Block AI from Scraping PDF Content

Using PDF metadata to block AI models from scraping content is possible through standardized protocols, but its effectiveness depends entirely on the cooperation of the AI developers and the technical implementation of stronger security measures

Metadata provides a “polite request” rather than a technical barrier. 

The Metadata Approach: TDMRep

The primary method for communicating scraping preferences via metadata is the Text and Data Mining Reservation Protocol (TDMRep), developed by the W3C (World Wide Web Consortium). 

The TDMRep protocol allows content creators to embed machine-readable instructions within a document’s metadata (specifically XMP) that inform AI crawlers whether mining is permitted. 

  • tdm-reservation (boolean): A flag that indicates whether rights are reserved.
  • tdm-policy (URL): A link to a policy file that provides contact information for the rights holder and conditions for obtaining a license for TDM access (e.g., payment or explicit permission). 

How to Implement using SetaPDF-Stamper + PDF Ink

Usually you might use PDF editing software (like Adobe Acrobat Pro or PDF-XChange Editor) to access the document properties, navigating to the advanced metadata sections, and adding these specific tdm-reservation and tdm-policy keys. But what if you don’t want to edit every single PDF of yours and want this done automagically each time your customers download your files?

Here’s how to do that using PDF Ink plus the SetaPDF-Stamper add-on:

  1. Create and host your own policy JSON file.
  2. Install this snippet on your WP site, by adding to child theme functions.php file, custom plugin, or by using the Code Snippets plugin:
function custom_setapdf_core_document_info_tdm( $info, $document, $settings ) {

  $xmp = $info->getXmp();
  $xmp->xmlAliases[$ns] = $alias;

  $info->updateXmp($ns, 'reservation', 1);
  // Replace the URL below with the URL of your policy file
  $info->updateXmp($ns, 'policy', 'https://www.example.com/policies/tdm-policy.json');
  $info->syncMetadata();

}
add_action( 'pdfink_filter_setapdf_core_document_info', 'custom_setapdf_core_document_info_tdm', 10, 3 );

Limitations of Metadata

It is crucial to understand that this method is a “social contract” for AI bots, not a technical firewall. 

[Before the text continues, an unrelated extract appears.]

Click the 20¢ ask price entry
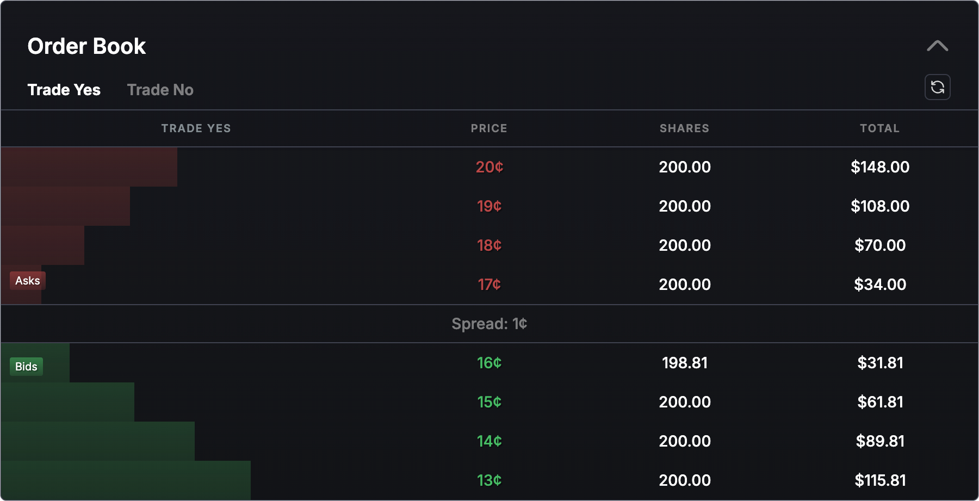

  • Relies on Compliance: Legitimate AI companies like OpenAI and Google generally respect these signals (similar to a website’s robots.txt file), but non-compliant or malicious scrapers will simply ignore the metadata and extract the data anyway.
  • Not a Technical Barrier: The data in the PDF is still plaintext and accessible to any program that can read the PDF structure. Metadata does not encrypt or hide content. 

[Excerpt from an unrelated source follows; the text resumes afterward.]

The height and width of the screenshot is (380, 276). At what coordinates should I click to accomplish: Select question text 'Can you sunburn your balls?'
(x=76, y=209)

Effective Technical Defenses

If your primary goal is to technically prevent AI models and scrapers from accessing the content of your PDFs, you need a stronger, layered approach: 

  • Encryption and Password Protection: Encrypting a PDF with a password is the most effective defense. The contents cannot be read or indexed by any application without the correct decryption key. This robust technical barrier can be easily effected using PDF Ink security settings.
  • Restrict Copying/Extraction Permissions: With PDF Ink, you can set permissions to disable the copying of text and images. While determined users can bypass this, it stops basic scraping tools.
  • Place Content Behind a Paywall/Login: Putting your PDFs behind an authentication system is highly effective at stopping public AI web crawlers, as they typically do not have login credentials. If you’re reading this, you’ve probably already done this!
  • Convert to Images: If the content is purely an image within the PDF, it requires Optical Character Recognition (OCR) to extract text, which introduces errors and complexity for scrapers, though modern AI is good at this. 

In summary, metadata is a useful legal and ethical signal for compliant AI agents, but it will not stop a determined scraper. Only technical security measures like encryption offer true protection.